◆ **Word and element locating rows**
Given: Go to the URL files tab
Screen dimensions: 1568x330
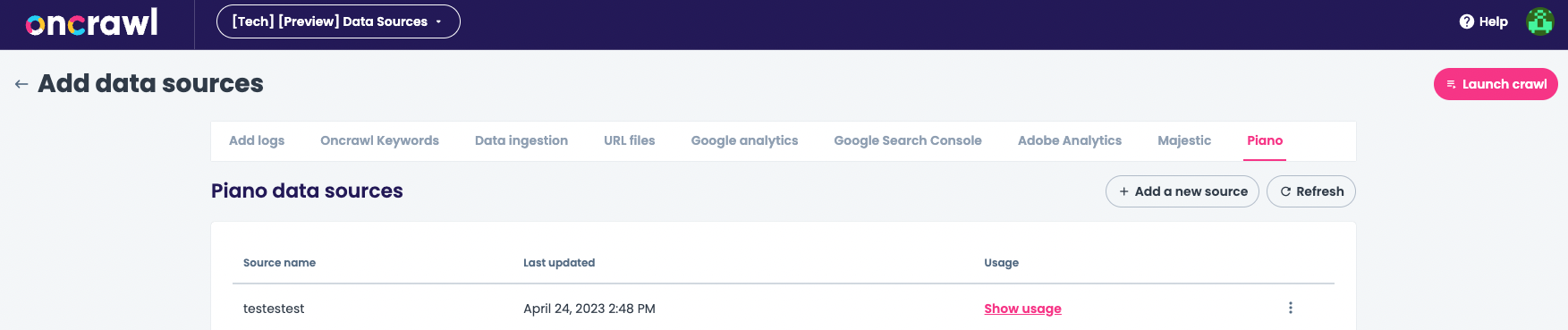Looking at the screenshot, I should click(x=630, y=140).
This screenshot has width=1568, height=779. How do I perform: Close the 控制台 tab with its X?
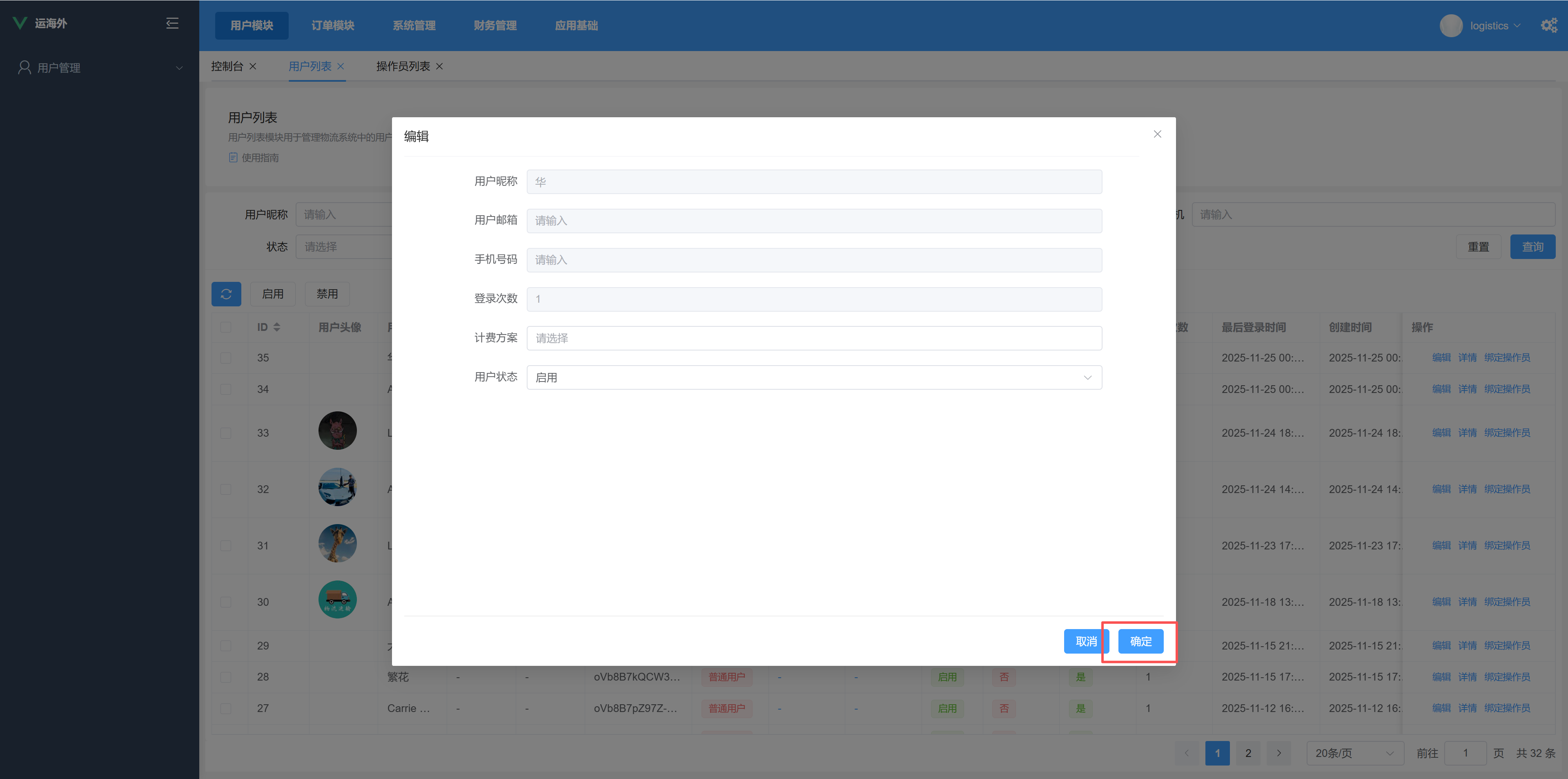click(x=253, y=67)
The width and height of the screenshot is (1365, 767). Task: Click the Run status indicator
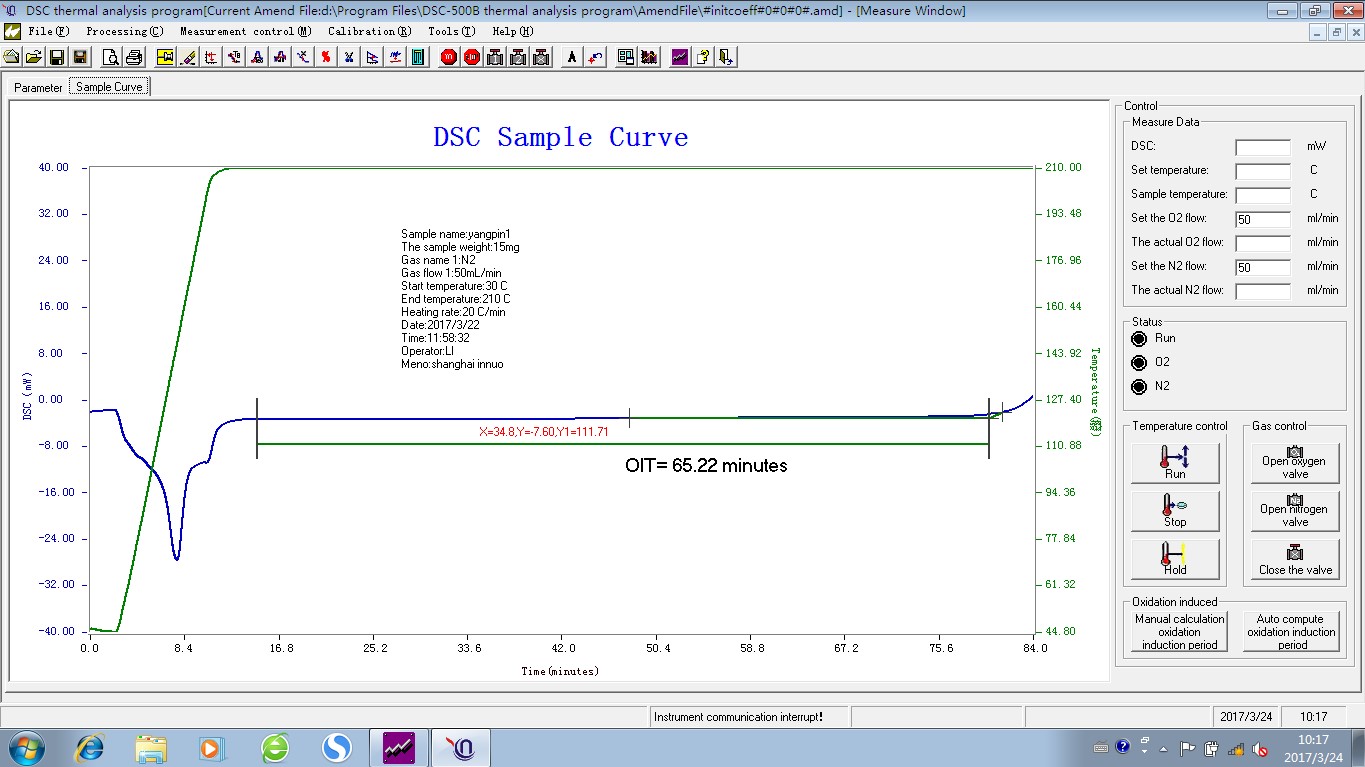click(x=1139, y=339)
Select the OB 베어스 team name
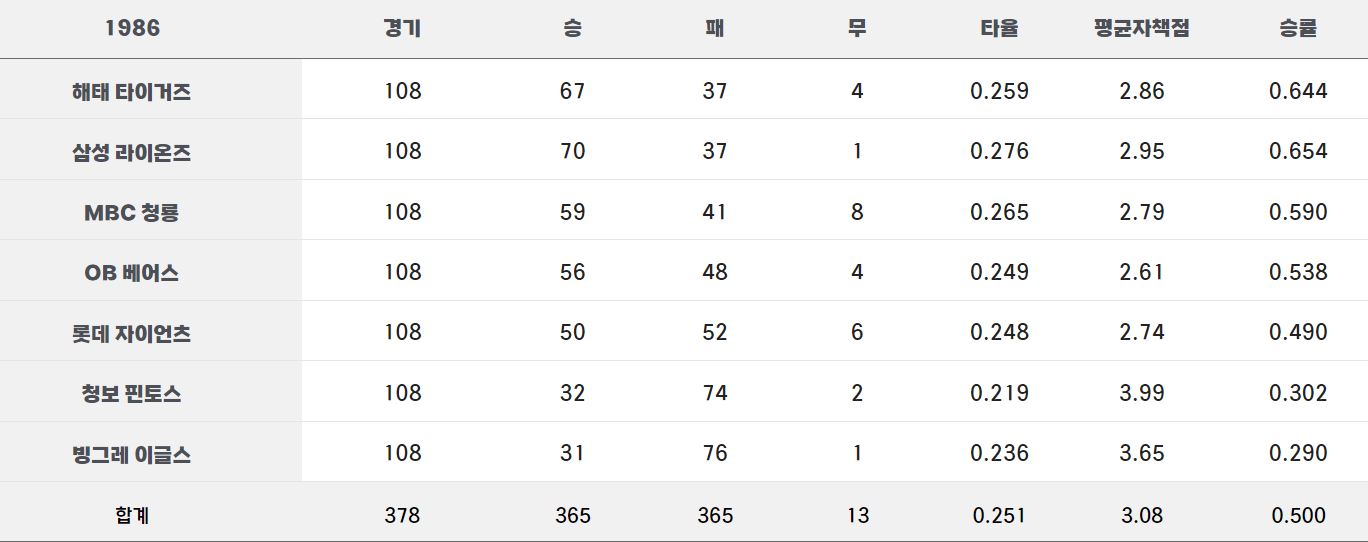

◆ **What you have to do**
Quote the text lines of all the rows above verbatim, omitting the pictures.

◆ **Task response**
Given: Go to the URL files tab
Screen dimensions: 1568x330
Looking at the screenshot, I should click(x=630, y=140).
This screenshot has width=1568, height=779. How do I perform: Close the 控制台 tab with its X?
click(x=253, y=67)
The width and height of the screenshot is (1365, 767). Task: Click the Run status indicator
click(x=1139, y=339)
Select the OB 베어스 team name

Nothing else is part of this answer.